THE RECORDS:

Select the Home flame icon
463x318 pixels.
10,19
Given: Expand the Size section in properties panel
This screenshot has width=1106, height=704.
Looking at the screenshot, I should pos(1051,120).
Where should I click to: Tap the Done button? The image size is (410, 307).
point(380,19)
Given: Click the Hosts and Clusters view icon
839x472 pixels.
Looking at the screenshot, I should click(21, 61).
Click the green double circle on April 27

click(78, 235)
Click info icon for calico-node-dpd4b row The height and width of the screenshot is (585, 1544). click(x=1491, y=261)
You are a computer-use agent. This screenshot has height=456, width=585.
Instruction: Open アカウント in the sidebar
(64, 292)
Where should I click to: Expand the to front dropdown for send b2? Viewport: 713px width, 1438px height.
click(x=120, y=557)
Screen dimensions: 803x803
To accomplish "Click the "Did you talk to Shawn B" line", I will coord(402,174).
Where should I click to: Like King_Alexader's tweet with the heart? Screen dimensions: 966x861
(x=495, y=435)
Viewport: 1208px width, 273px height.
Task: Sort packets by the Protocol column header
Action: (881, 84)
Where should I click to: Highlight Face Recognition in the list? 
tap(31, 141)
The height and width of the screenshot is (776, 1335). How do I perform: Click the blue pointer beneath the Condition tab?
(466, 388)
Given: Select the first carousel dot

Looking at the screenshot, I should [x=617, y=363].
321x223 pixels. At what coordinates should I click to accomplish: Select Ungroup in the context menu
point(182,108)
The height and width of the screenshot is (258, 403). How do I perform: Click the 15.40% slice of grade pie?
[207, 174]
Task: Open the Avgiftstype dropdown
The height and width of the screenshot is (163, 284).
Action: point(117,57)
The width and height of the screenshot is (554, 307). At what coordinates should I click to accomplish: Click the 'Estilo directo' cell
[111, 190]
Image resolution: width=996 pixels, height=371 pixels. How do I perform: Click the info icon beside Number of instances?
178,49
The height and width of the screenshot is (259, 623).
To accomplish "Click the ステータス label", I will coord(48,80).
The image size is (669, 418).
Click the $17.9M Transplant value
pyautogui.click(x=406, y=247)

EXERCISE DETAILS: Each line from the one with "The image size is (669, 418)." through the end of the records above should be written out exactly. No other line should appear.

SOLUTION:
The image size is (669, 418).
Click the $17.9M Transplant value
pyautogui.click(x=406, y=247)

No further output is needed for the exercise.